Task directions:
Across all of the records below, determine the number of lines containing the string "honeyguideapps"; reply with that number only.

[Data — start]

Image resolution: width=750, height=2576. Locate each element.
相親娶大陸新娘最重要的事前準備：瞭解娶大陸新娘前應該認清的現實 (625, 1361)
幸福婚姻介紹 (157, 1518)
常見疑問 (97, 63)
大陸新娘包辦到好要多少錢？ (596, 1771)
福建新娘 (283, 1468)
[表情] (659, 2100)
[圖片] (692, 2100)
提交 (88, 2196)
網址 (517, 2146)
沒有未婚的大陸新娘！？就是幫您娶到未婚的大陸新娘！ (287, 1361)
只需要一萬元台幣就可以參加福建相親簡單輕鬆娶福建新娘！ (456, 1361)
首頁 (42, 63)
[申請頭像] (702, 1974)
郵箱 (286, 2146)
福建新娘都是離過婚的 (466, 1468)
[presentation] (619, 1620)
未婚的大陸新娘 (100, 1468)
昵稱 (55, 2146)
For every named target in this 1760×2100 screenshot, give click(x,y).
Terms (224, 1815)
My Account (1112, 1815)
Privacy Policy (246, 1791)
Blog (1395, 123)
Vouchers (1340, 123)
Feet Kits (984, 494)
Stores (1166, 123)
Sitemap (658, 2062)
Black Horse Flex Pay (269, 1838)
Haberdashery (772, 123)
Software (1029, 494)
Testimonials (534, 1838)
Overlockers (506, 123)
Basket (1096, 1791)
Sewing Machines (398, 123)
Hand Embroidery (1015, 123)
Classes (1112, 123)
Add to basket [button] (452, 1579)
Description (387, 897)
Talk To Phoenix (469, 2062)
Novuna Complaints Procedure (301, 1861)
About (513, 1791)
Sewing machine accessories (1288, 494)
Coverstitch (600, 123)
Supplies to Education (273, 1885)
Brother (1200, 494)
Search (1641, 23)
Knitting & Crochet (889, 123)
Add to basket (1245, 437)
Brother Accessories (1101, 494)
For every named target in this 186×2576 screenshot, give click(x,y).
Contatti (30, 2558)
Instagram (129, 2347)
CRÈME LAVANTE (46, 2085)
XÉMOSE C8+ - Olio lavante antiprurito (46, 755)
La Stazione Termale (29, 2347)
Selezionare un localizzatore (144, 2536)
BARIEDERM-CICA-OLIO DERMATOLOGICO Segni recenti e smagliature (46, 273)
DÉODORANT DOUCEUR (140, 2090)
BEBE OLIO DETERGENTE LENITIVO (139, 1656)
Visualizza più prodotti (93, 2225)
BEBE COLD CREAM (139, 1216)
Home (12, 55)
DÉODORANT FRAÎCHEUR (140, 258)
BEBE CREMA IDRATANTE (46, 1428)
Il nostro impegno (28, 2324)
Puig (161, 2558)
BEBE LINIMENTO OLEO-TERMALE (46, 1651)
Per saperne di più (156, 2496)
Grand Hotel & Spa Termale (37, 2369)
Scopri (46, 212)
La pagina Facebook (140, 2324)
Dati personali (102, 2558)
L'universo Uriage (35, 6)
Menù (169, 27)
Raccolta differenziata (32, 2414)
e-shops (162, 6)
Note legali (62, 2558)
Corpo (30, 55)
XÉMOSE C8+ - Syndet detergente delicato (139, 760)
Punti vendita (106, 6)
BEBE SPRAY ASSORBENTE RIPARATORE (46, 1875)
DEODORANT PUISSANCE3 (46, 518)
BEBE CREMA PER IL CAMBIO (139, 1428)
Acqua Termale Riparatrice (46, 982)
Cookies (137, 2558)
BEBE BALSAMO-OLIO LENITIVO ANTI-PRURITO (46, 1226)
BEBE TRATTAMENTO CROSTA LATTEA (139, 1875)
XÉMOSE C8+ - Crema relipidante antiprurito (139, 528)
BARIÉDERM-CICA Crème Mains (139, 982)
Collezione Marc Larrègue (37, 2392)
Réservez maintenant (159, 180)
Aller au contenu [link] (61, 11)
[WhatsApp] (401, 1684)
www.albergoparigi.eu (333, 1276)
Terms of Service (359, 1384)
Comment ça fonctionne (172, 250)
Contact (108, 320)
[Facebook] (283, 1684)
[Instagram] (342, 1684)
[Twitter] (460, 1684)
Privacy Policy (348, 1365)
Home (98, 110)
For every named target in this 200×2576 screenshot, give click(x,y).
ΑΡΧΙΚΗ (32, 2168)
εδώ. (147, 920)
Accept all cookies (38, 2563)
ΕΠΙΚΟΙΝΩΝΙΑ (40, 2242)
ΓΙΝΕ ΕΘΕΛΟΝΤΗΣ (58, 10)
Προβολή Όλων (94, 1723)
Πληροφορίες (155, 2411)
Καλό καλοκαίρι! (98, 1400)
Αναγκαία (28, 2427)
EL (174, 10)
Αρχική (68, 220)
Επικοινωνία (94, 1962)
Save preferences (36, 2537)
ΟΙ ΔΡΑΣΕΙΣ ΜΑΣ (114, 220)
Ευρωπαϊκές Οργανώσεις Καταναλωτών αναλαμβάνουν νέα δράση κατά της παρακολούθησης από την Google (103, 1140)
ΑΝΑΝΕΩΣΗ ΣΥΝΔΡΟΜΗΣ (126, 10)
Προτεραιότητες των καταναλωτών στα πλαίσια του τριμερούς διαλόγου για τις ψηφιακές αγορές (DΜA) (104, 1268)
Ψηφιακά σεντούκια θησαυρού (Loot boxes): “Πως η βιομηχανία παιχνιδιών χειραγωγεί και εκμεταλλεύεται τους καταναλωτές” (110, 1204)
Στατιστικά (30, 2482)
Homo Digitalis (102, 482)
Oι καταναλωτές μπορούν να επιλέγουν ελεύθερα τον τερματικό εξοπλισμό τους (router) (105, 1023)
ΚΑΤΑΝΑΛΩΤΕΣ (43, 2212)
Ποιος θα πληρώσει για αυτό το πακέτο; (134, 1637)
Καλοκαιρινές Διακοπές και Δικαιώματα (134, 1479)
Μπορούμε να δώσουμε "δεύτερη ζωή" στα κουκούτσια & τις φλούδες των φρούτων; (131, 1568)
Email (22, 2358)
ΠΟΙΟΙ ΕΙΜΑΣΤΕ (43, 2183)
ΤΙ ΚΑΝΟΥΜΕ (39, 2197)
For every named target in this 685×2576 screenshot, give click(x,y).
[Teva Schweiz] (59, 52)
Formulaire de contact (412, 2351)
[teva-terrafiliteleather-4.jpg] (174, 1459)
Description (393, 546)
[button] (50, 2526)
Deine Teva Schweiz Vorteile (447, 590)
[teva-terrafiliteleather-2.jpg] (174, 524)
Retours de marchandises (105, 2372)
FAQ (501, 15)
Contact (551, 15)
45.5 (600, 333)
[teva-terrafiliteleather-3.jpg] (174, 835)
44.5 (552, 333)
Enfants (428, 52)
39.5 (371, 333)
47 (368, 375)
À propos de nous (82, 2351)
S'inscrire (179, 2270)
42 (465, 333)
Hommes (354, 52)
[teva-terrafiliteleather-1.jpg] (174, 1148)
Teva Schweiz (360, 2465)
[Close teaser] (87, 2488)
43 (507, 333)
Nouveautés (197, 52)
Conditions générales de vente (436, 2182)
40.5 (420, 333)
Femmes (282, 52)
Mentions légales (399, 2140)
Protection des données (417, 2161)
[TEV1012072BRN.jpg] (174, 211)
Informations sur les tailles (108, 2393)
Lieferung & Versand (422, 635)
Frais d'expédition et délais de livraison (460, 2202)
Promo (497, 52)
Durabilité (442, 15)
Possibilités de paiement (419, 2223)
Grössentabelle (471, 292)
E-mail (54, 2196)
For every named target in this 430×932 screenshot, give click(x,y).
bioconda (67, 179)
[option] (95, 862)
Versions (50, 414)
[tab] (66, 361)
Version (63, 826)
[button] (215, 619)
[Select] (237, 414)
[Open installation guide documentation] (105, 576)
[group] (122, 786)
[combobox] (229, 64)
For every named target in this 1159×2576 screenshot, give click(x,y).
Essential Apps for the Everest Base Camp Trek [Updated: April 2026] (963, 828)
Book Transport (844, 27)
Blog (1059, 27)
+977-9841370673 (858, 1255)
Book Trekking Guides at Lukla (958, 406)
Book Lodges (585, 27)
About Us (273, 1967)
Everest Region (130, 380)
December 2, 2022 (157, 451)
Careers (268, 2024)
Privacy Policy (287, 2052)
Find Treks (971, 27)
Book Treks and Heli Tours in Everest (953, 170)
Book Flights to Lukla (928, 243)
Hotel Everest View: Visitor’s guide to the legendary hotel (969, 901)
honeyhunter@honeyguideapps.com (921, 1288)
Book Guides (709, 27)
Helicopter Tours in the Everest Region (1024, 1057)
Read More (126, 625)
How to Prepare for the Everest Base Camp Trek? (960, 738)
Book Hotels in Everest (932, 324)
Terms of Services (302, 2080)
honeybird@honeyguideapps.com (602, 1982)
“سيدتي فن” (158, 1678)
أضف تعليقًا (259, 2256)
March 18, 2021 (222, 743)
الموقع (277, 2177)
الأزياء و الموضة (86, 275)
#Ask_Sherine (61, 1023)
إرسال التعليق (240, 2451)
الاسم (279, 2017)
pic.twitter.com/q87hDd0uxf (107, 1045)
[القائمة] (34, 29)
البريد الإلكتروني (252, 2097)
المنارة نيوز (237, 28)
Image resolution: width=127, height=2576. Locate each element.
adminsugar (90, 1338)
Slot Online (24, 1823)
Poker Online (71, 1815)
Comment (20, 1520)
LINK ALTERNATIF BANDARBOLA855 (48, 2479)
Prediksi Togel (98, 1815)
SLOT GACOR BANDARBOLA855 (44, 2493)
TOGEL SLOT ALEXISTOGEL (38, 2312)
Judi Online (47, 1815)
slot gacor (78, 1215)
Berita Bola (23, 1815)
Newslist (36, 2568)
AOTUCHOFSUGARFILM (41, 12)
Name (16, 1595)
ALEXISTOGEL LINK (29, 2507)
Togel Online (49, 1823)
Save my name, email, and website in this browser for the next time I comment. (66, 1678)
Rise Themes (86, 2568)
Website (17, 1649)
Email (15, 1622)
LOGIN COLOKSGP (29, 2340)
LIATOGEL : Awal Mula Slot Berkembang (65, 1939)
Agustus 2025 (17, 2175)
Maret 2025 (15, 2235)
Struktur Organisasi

[Data — finish]

Expected answer:
2